Fabergé, l'élégance de l’œuf au pays des Tsars

                      
      Le souci du détail est un facteur essentiel d'harmonie, donc d'élégance. En sculptant un buste ou en peignant un portrait, l'artiste fait attention au moindre détail, car il sait qu'une petite erreur risquerait de tout gâcher. Lorsque nous contemplons les œufs du grand Fabergé, ces chefs-d’œuvre d'élégance au pays des Tsars, le moindre élément est pensé avec une précision extraordinaire.  Dans la vie humaine, le souci du détail a une importance capitale, ce n'est pas pinailler ou s'attacher à ce qu'on appelle péjorativement le superflu. Car le superflu est indispensable pour arriver à l'essentiel ! Imaginez un seul instant une maison ultra-fonctionnelle, qui possède tous les gadgets à la mode, mais qui dont les murs ne sont pas peints, dont le sol n'est pas carrelé, dont la tuyauterie et l'isolation sont complètement mis à nu. Comment cela ? On aurait transformé le Centre Georges-Pompidou en hôtel ? En faisant attention aux détails de son style et de son comportement, l'homme prend le chemin assuré de l'élégance.

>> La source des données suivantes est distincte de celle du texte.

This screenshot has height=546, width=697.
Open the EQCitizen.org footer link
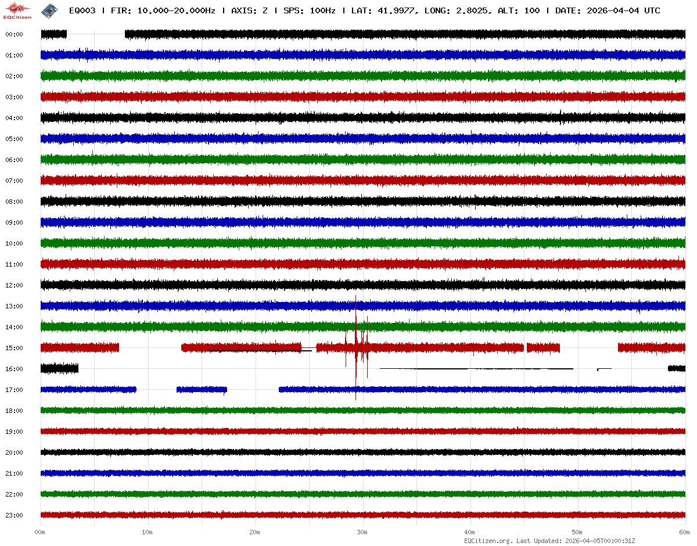click(x=488, y=541)
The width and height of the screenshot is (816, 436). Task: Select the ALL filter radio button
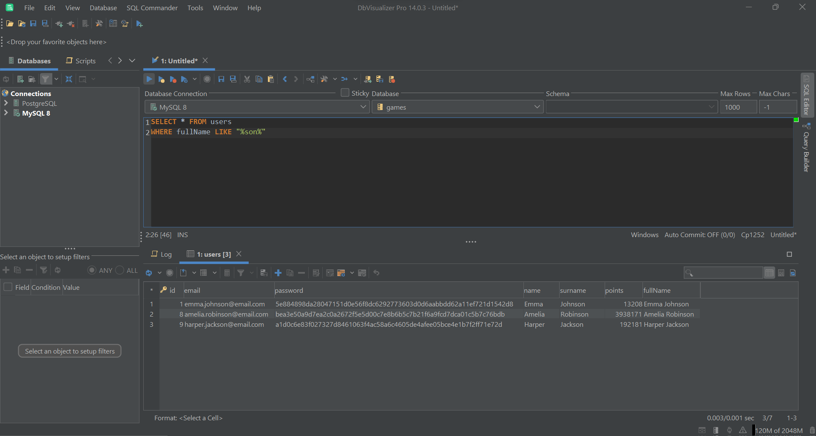pyautogui.click(x=119, y=270)
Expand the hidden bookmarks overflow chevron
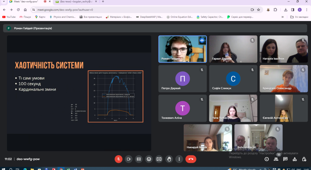The width and height of the screenshot is (311, 170). tap(282, 17)
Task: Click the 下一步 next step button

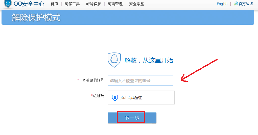Action: tap(132, 118)
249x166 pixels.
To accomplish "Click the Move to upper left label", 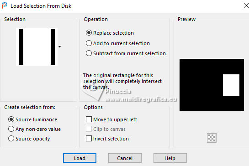I will pos(115,119).
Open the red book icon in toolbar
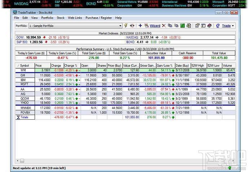The width and height of the screenshot is (249, 172). (209, 26)
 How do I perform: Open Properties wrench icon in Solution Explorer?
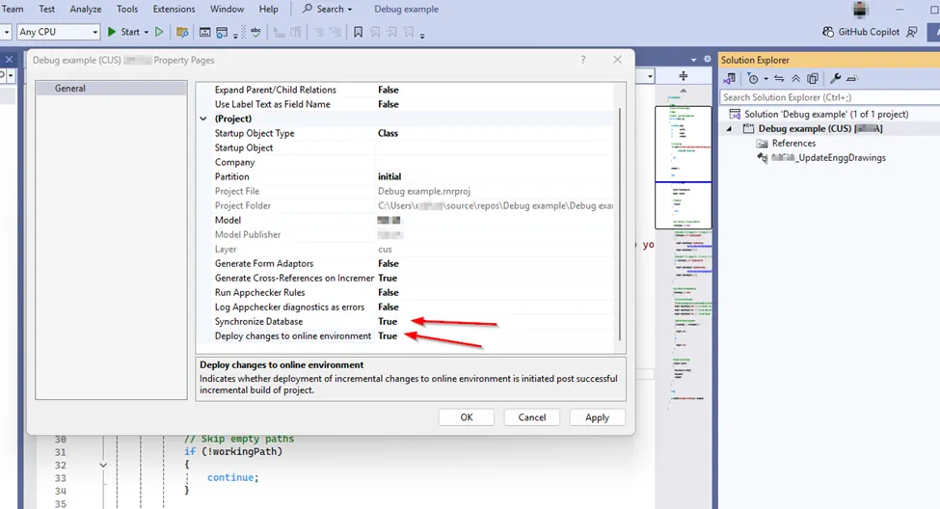point(835,78)
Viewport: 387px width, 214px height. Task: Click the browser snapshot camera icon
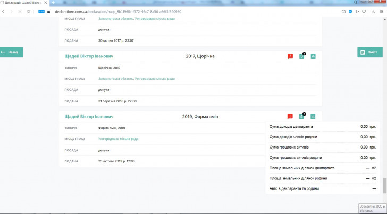point(343,11)
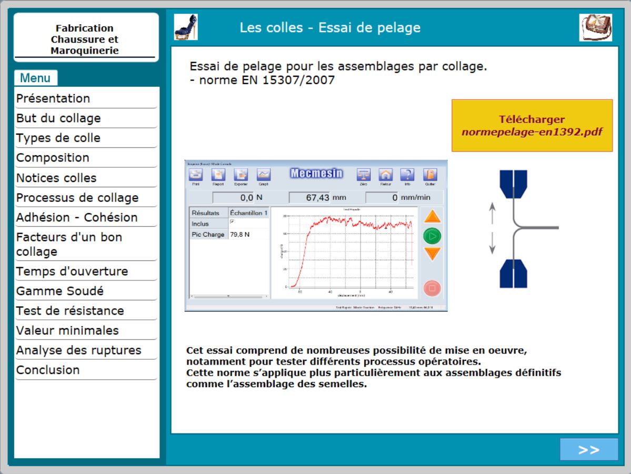Click the Quitter door icon

coord(430,175)
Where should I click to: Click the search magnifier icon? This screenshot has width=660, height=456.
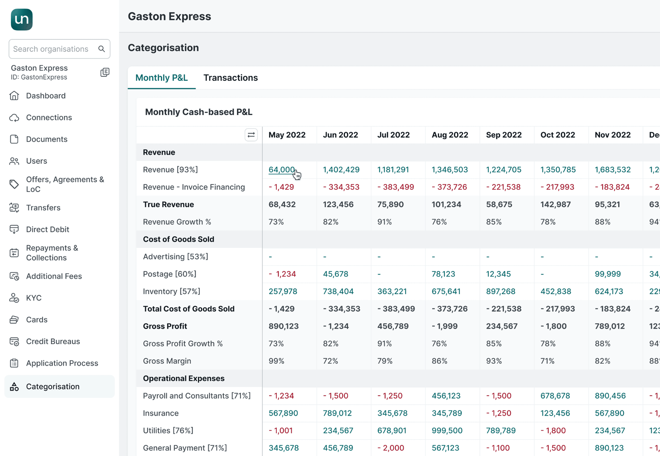(102, 49)
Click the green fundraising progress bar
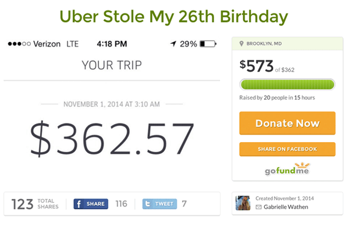The image size is (349, 226). (x=287, y=84)
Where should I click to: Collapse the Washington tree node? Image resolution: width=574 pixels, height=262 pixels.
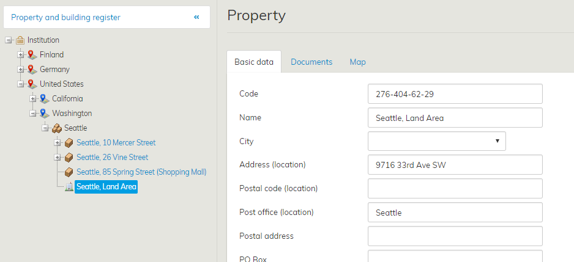click(33, 114)
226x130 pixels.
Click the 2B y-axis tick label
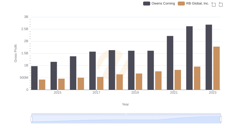coord(26,41)
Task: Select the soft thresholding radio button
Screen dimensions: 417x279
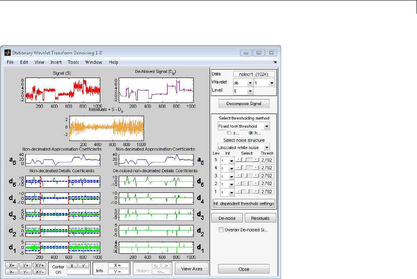Action: (229, 133)
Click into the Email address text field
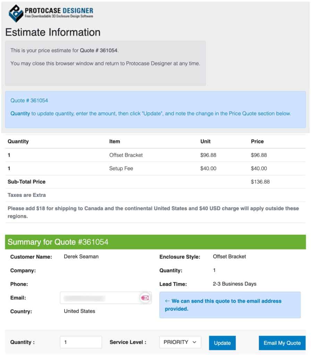Viewport: 311px width, 355px height. point(99,298)
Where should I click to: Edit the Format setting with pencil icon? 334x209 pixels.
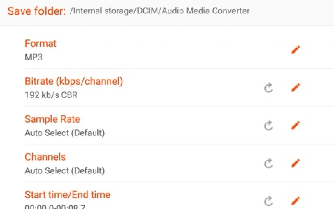pos(296,50)
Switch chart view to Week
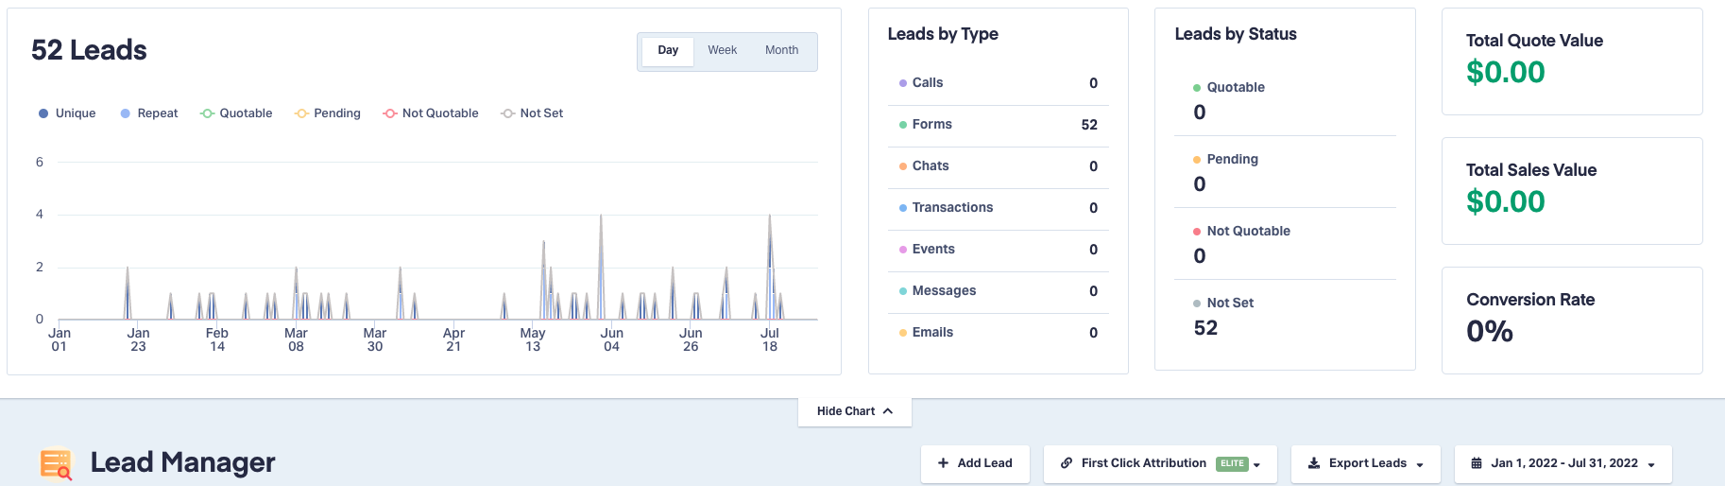The image size is (1725, 486). 722,50
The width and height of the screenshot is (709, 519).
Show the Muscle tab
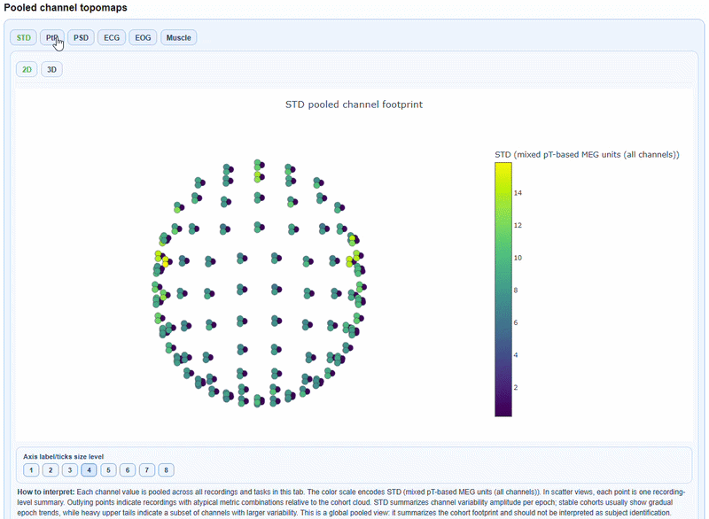(x=178, y=37)
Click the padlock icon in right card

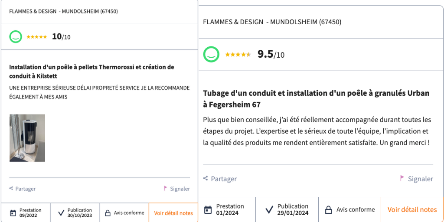pos(329,210)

    Mais quels sont ces détails ? Le vêtement d'abord. C'est un peu notre carapace extérieure, qui protège l'intimité et la pudeur de notre corps. Le vêtement est une question de culture et d'éducation. Savoir s'habiller n'est pas quelque chose d'inné. Ainsi, un homme sensé ne s'habille pas n'importe comment n'importe où à n'importe quelle occasion. Une chemise à fleurs pour un enterrement est déplacée, un bermuda troué au pot de fin d'année de la société aussi. Ce vêtement est un tout composé de plusieurs parties, qu'il faut ordonner entre elles, rendre harmonieuses. Une cravate jaune ne va pas avec toutes les couleurs de vestes.  Et puis, il y a le code vestimentaire, le fameux dress code d'outre Manche, que nous avons bien souvent oublié sur le continent. Lors d'un mariage, un officier en uniforme pour la cérémonie se mettra en spencer pour la réception. Ah, oui j'entends déjà : "à quoi bon se changer tout le temps, à quoi ça sert ?". Eh bien, je répondrai clairement : ça ne sert à rien, comme laisser le dernier bouton de sa veste défait, se laver les mains avant de passer à table ou changer d'assiette entre le poisson et le fromage. Et bien ça ne sert à rien non plus de passer son temps à critiquer les usages séculaires, qui existaient avant que notre petit esprit existât...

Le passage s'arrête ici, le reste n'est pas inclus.